An Islamist alliance backing Mohammed Mursi on Thursday urged its supporters to protest on November 4 when the ousted president will be put on trial.
Mursi – held at an unknown location since the military ousted him on July 3 – and 14 others have been charged in the killing of protesters outside his palace in December 2012.
Meanwhile, 17 prominent Egyptian rights groups on Thursday criticized a draft bill regulating protests, slamming the “draconian restrictions” they say will stifle freedoms won in the 2011 uprising.
The Anti-Coup Alliance “notes that the coup organizers would like to break the people’s and the revolution’s will” by trying Mursi and the others, the alliance led by Mursi’s Muslim Brotherhood said.
“The alliance also calls on all free people in Egypt and abroad to stand by the revolutionary will opposing the military coup, and that all activities should be as they always have been – within peaceful bounds that define our methods and strategy.”
Mursi’s trial is expected to raise fresh tensions between the new army-installed authorities and his supporters, who have mounted numerous protests against the military and its chief General Abdel Fattah al-Sisi.
A proposed law, which was drafted by the justice ministry this month and is under review by the cabinet, gives authorities sweeping powers and control over protests and strikes.
Rights groups, including the Cairo Institute for Human Rights and the Egyptian Initiative for Personal Rights, have criticized the law as being “repressive.”
The bill “not only puts draconian restrictions on the right to demonstrate, but imposes other curbs on the right to public meetings, strikes, sit-ins and processions, thus utterly stifling the freedom of Egyptians to engage in all forms of peaceful assembly,” the groups said in a joint statement.
Under the draft, security forces can attend or disperse any meeting on several grounds including the vague “threatening public order”, and obstructing traffic, the groups said.
The law places “only vague curbs on security personnel’s use of excessive force, disproportionate to the actions that might be committed by demonstrators.

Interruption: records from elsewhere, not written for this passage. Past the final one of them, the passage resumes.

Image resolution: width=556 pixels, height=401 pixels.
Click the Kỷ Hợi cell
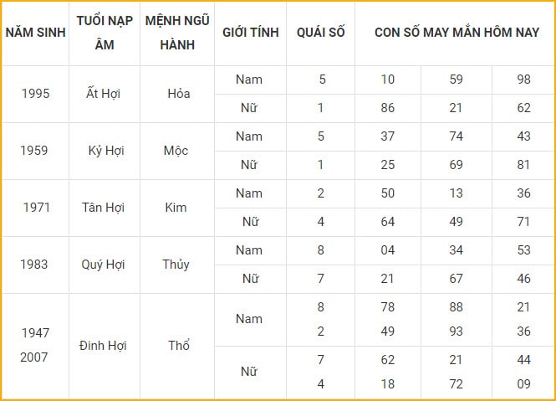tap(106, 151)
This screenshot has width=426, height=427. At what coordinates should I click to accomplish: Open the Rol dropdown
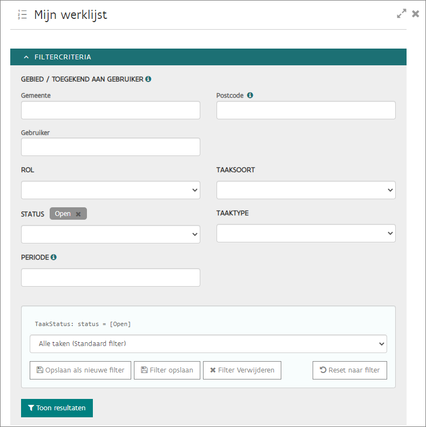click(x=111, y=190)
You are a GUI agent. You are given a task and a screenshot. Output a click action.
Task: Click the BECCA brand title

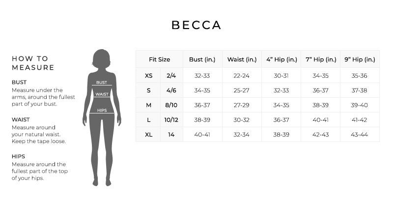coord(196,25)
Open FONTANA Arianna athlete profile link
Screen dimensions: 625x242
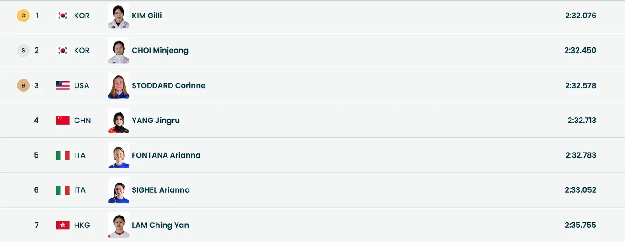coord(166,155)
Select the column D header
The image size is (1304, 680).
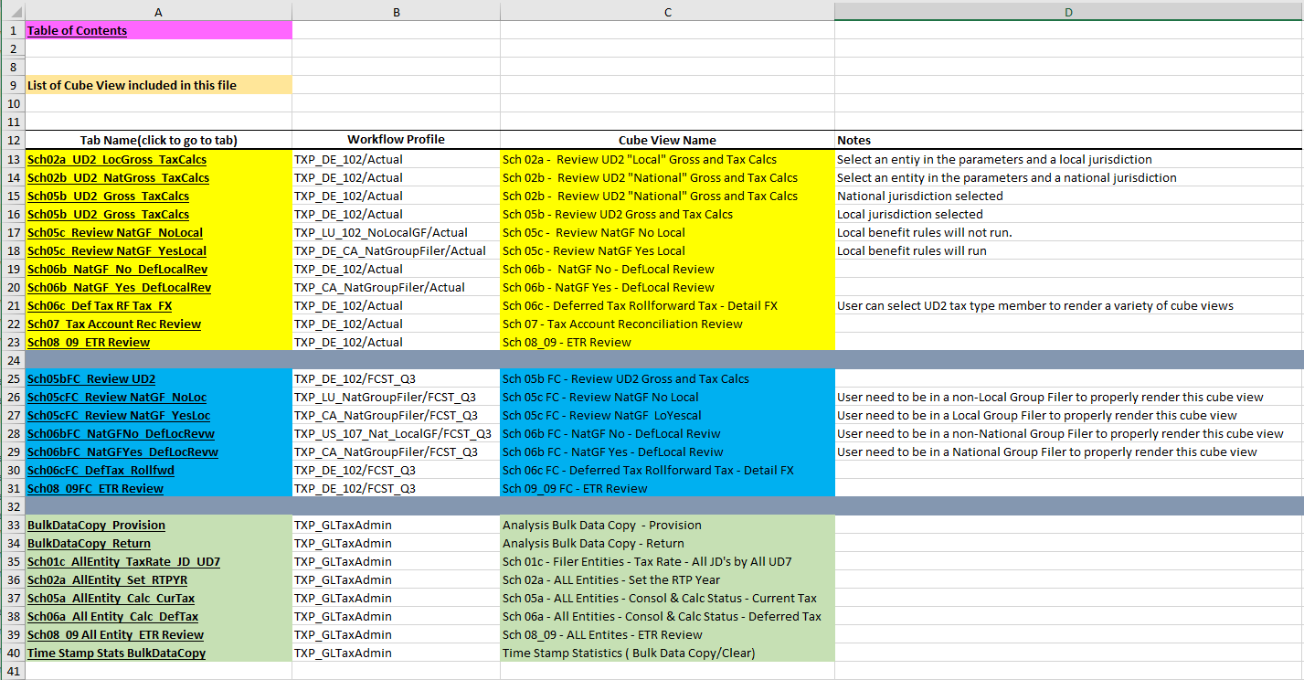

It permits security forces to use rubber bullets without restriction, although this ammunition can be lethal,” they said.
Those who violate the law can face up to five years in prison. The law also carries a sentence of up to three years for anyone wearing a mask or face cover during a meeting or demonstration.

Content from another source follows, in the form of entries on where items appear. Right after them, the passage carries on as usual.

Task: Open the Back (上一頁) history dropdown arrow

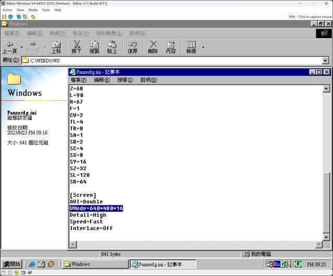Action: pyautogui.click(x=21, y=47)
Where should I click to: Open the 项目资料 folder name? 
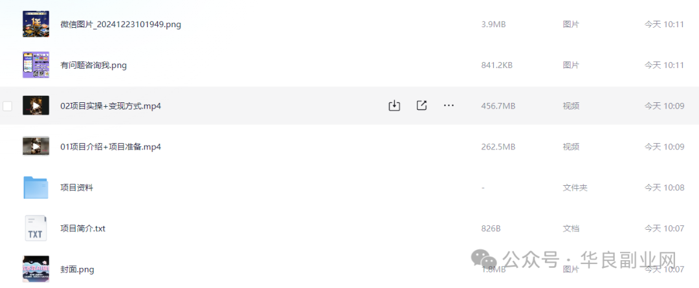point(76,188)
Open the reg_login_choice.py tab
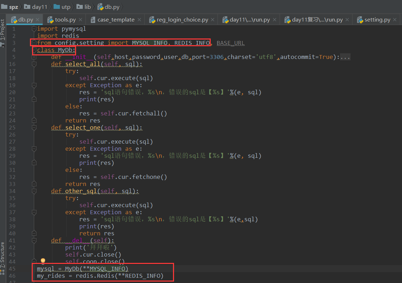The width and height of the screenshot is (402, 283). [x=182, y=20]
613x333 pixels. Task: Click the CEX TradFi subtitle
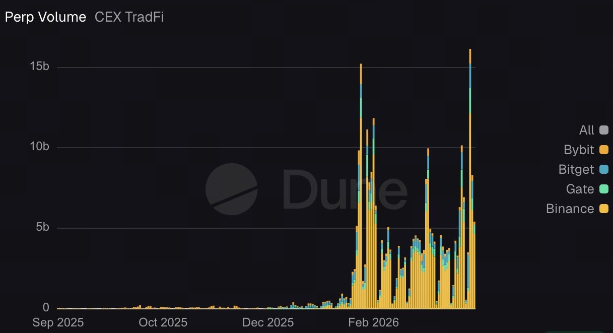tap(129, 17)
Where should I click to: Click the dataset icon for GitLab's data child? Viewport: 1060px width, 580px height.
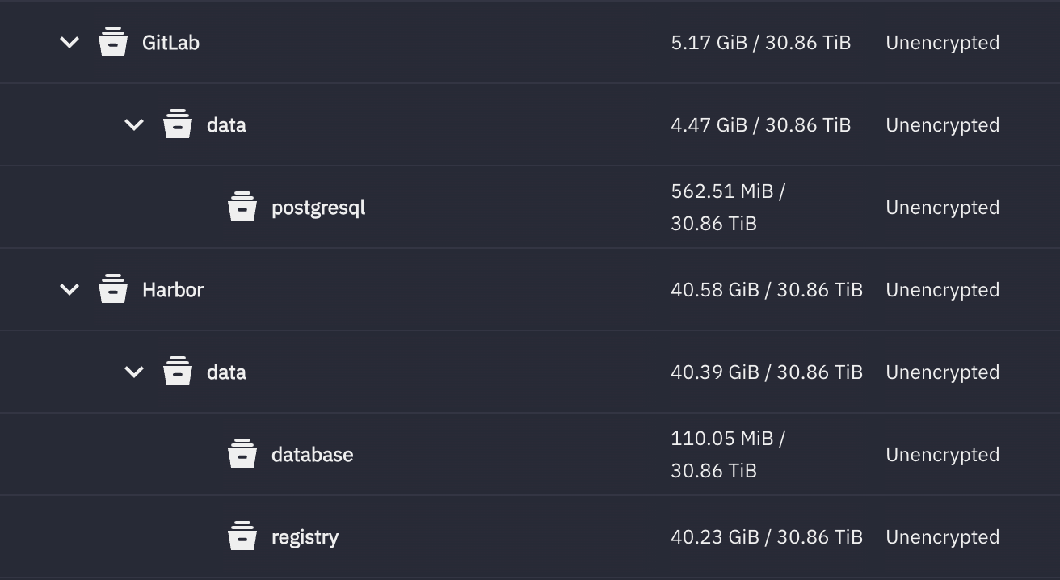tap(179, 124)
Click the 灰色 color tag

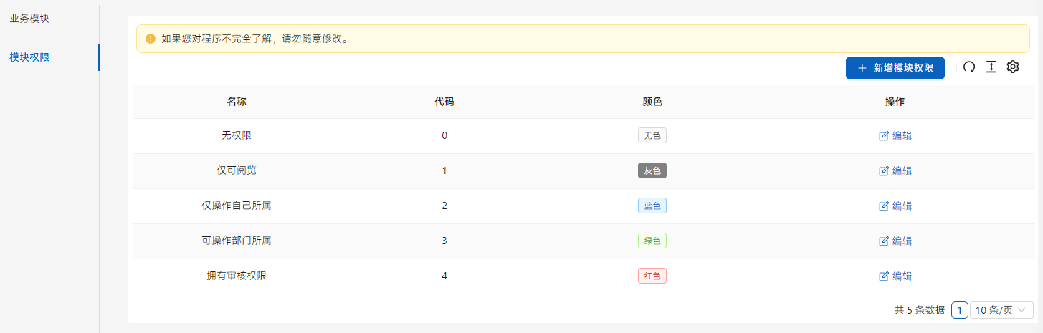coord(652,171)
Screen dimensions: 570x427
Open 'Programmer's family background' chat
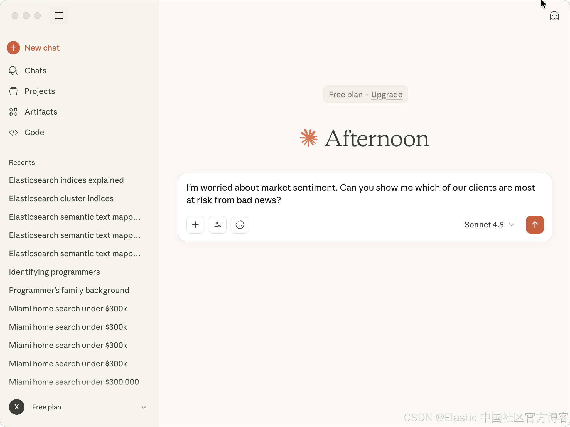69,290
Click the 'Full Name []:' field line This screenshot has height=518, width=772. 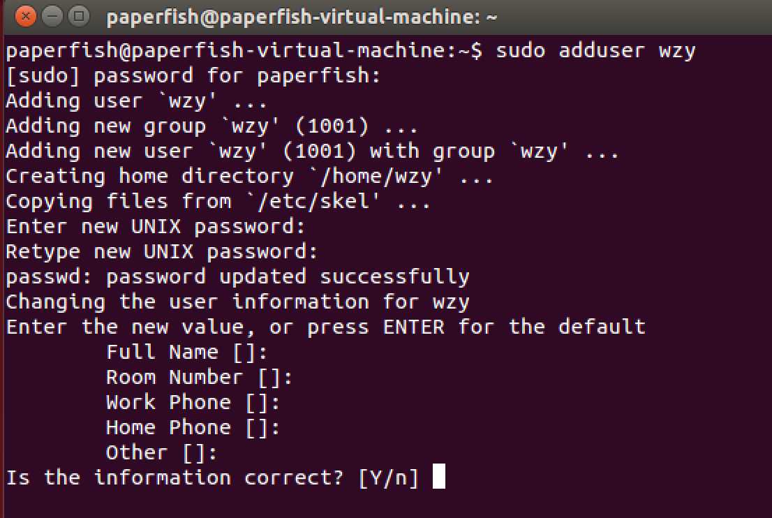[186, 352]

The rights groups say the problem has not been with the legal framework for demonstrations, but rather with the way in which security forces have engaged with demonstrators.
“The demonstrations and strikes ongoing in Egyptian squares for several years have political, social and economic roots. They thus require political, social and economic solutions, not security approaches or more repressive legislation,” the rights groups said.

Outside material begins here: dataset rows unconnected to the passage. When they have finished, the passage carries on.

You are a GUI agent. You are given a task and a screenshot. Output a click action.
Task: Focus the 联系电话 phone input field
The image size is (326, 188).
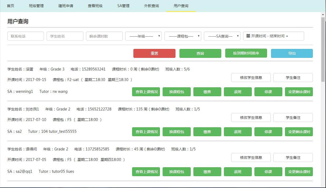pyautogui.click(x=26, y=36)
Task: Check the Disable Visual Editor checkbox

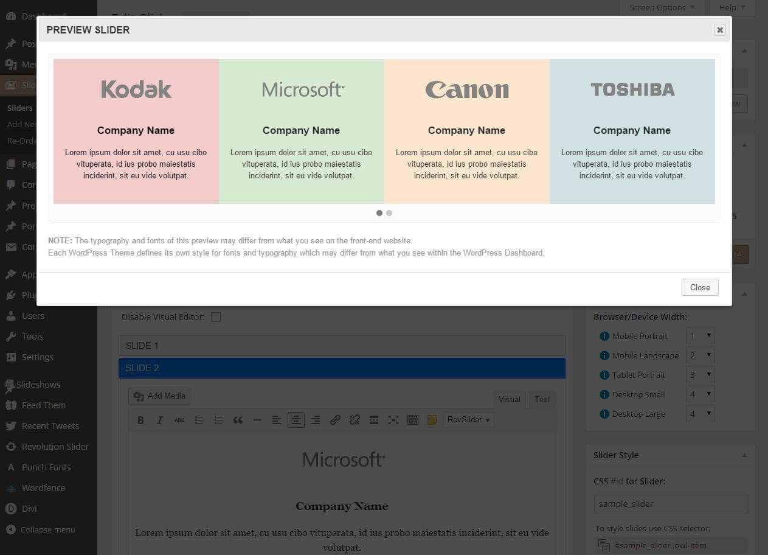Action: tap(216, 316)
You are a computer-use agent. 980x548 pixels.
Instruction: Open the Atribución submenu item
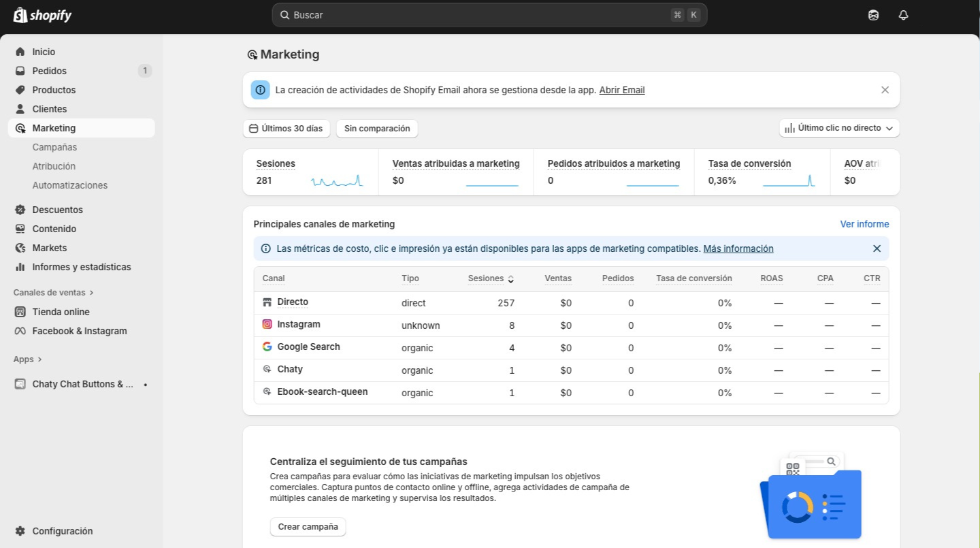(x=54, y=166)
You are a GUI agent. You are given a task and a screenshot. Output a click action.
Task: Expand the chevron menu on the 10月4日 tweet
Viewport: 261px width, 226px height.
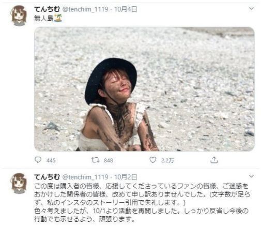click(251, 8)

On October 6, at least 57 people were killed nationwide, mostly in Cairo, when security forces clashed with Mursi supporters clashed as they tried to reach Tahrir Square, epicenter of the revolt that toppled Hosni Mubarak in February 2011.
Security forces have been engaged in a sweeping crackdown since breaking up two pro-Mursi sit-ins in Cairo on August 14.
More than 1,000 people have been killed since then, and over 2,000 Islamists – including Mursi and several top Muslim Brotherhood leaders – have been detained across the country.
Prosecutors have charged Mursi with “inciting his supporters to commit premeditated murder” during December 5 clashes outside his palace.
The December fighting erupted when Muslim Brotherhood supporters dispersed a sit-in outside the palace by people angered over Mursi issuing a decree placing his decisions beyond judicial review. At least seven people were killed.
The Brotherhood claimed that most of those killed were Islamists, an assertion disputed by its opponents. At least one of the victims was an anti-Mursi journalist.
Mursi and the co-defendants will stand trial before a Cairo district court.